[start Items]

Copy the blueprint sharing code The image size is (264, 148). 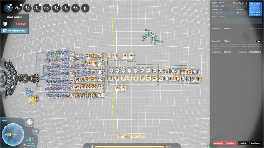(x=258, y=41)
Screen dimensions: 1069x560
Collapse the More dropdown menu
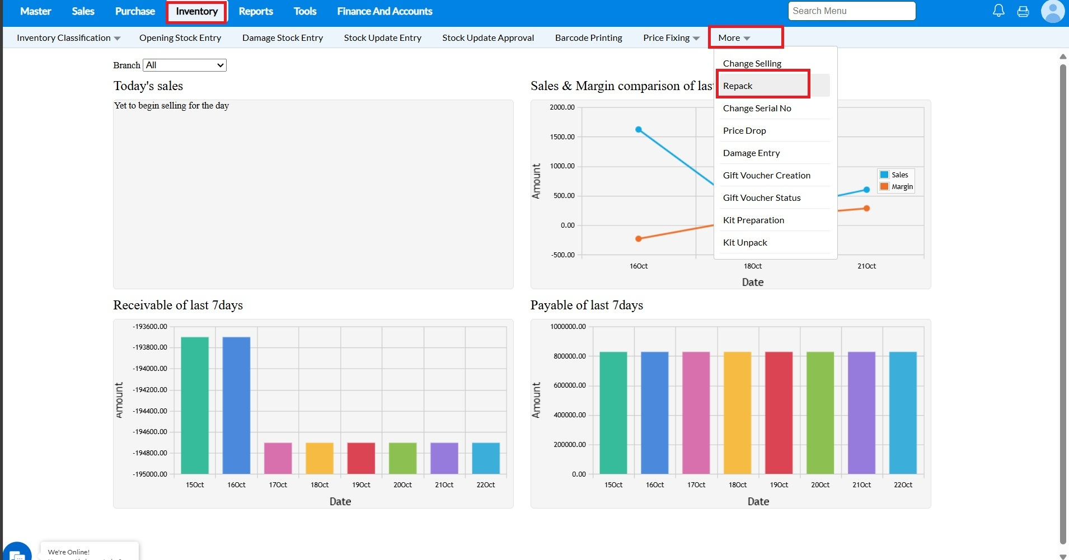point(734,38)
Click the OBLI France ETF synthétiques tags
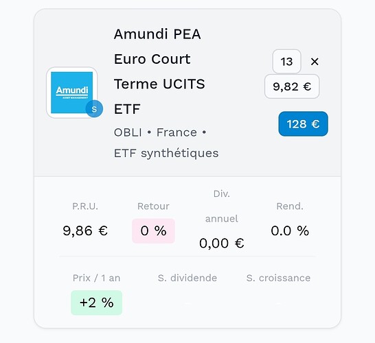 click(166, 143)
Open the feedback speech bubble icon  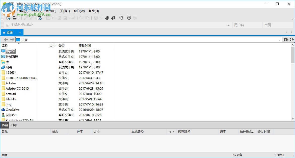135,18
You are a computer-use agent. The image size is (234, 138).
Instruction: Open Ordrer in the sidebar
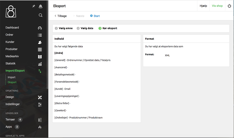point(10,35)
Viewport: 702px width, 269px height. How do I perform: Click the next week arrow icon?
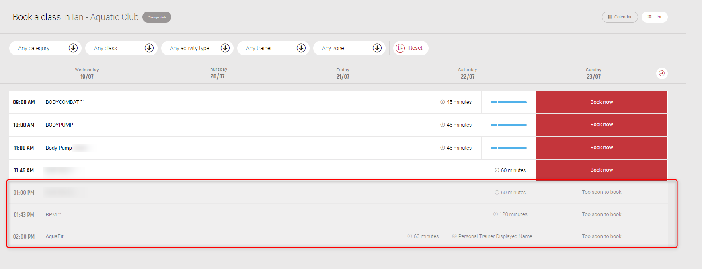point(661,73)
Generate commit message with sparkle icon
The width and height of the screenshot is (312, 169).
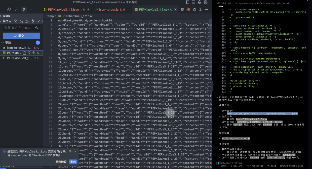(37, 28)
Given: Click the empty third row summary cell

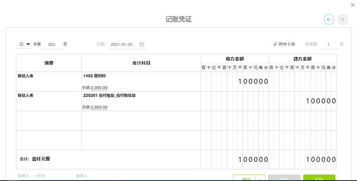Looking at the screenshot, I should (49, 121).
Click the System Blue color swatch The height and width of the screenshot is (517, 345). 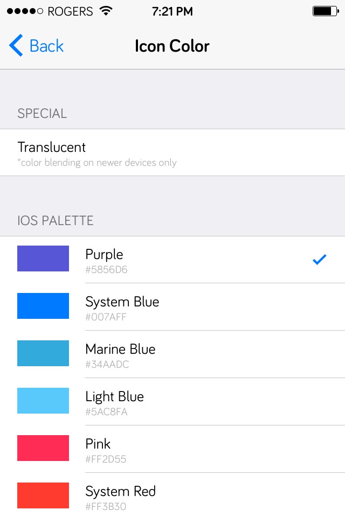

[end Items]

_Objective_
Edit the listing from the line that contains "You are a computer-use" through the line that contains "Looking at the", swapping "sidebar" for "navigation pane" and keeping everything else the same. Return only those lines, without the pictures.

_Answer to this task_
You are a computer-use agent. The image size is (234, 138).
Instruction: Open Ordrer in the navigation pane
point(10,35)
Viewport: 702px width, 269px height. How do I perform: Click the next week arrow icon?
point(661,73)
Generate commit message with sparkle icon
The width and height of the screenshot is (312, 169).
(37, 28)
Given: Click the empty third row summary cell

Looking at the screenshot, I should (49, 121).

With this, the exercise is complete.